Age level: Preschool, Early Elementary
Description: The concept of this app is quite simple: choose a character and then give them a new hairstyle. This can include cutting hair, shaving, dying the hair, or simply combing it. Meanwhile, the character you have chosen reacts to the changes you are making to his or her hair. The app also allows you to take a picture of the hairstyle after you are done.
Skills & Modifications: One of the things I really love about this app is that it goes through the whole process of getting a haircut, which many students with autism have difficulty tolerating. It introduces it in a fun and intuitive way.
- Identifying Emotions – Because the characters respond to their new hairstyle as the student is making changes, it provides you with the opportunity to ask your student “How do you think they feel about this?” or “Do you think they like what you’ve done?” If the student recognizes that the character is unhappy with their new hairstyle, they have the chance to change it and try to make their customer happy. The character responds as the changes are being made (instead of as just at the end) it allows the student to practice responding appropriately in the moment.
- Cause & Effect – This goes hand-in-hand with the identifying emotions, but can be more explicitly defined by asking questions such as “What caused your character to frown?” or “What happened when you dyed her hair blue?”

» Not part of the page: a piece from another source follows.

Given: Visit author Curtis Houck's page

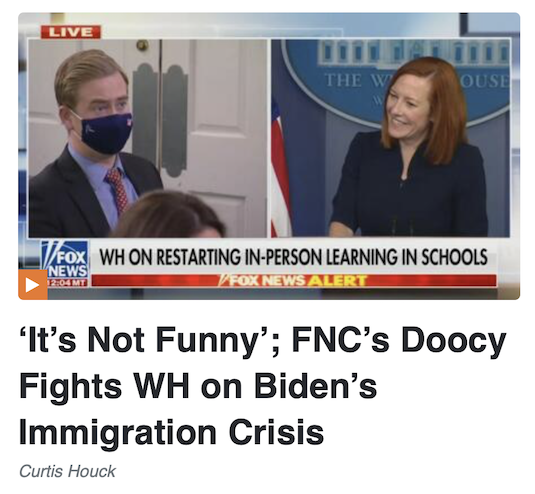Looking at the screenshot, I should (x=68, y=471).
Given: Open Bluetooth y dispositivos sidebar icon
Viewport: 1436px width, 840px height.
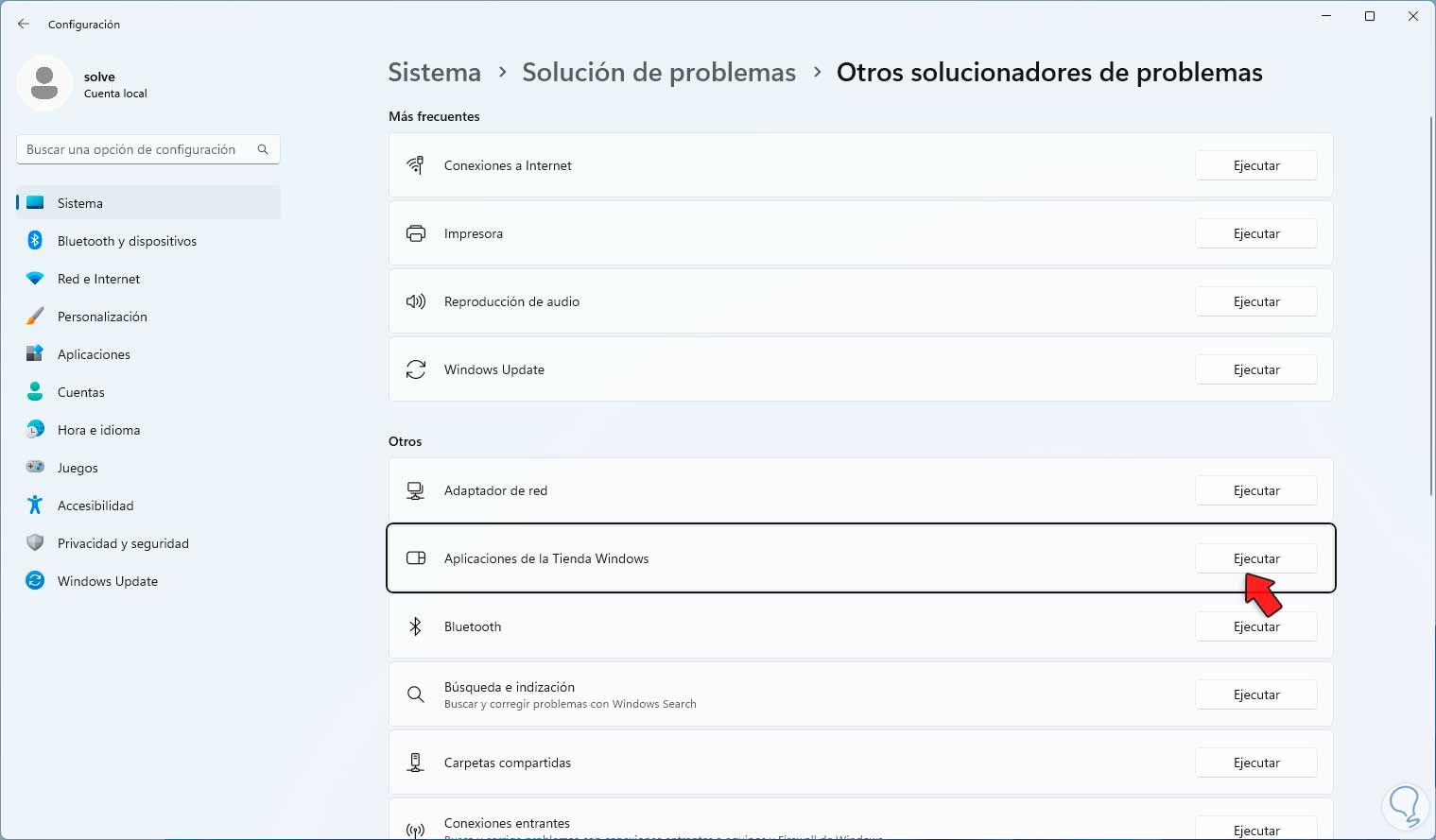Looking at the screenshot, I should tap(35, 241).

- Listening – Sometimes I will have the student follow my instructions. Depending on the student’s skill level, I will provide single-step, two-step, or three-step instructions. For example, I might say “Shave his beard,” or I might say “Turn on the water, wash his hair with shampoo, then dry it.”
- Expressive Language – After the student gives the haircut, I will ask them “Tell me about what you did” or “Describe this hair style.”
- Before & After – This is another form of working on expressive language. I will ask the student what the character looked like before his haircut, then compare it to what he looks like after his haircut. It’s great that the app let’s you take a picture whenever you want, without losing work or having the app reset, because then the student is able to look at a visual cue if necessary.
- Sequencing/Recall – Sometimes I will have the student watch me give the character a new hair style. I will ask them what I did first, second, and third. You can also do this after the student has given the hair style. However, it may be difficult to restrict your student to only 3-4 steps. If I do the hair style first, I give the child a break (usually 1-3 minutes) and allow them to give a character a hair style on their own during that break.
Pros: I love that the student can choose a character. The character choices include animals and people. (One student of mine is highly motivated to give new hairstyles to the lion. He thinks it’s hilarious and finds it reinforcing enough that he will work on difficult tasks in order to play with Toca Hair Salon.) It’s intuitive and offers a variety of options around the them of the salon.
Cons: Some aspects of the app do not work smoothly. For example, when you are combing the hair, it doesn’t always smoothly go in the direction you are swiping your finger. This is frustrating for some of my students who want to use the app. I also think the app could be improved if there was an option for the character to tell what he/she wanted or didn’t want, then have the student try to make the client happy.
Cost: $2.99 You should invest in this app if: you are generalizing the skill of identifying emotions, you would like another way to get your learner more comfortable with getting his/her hair cut, or if you think your student will be motivated by the activity of changing a character’s hair.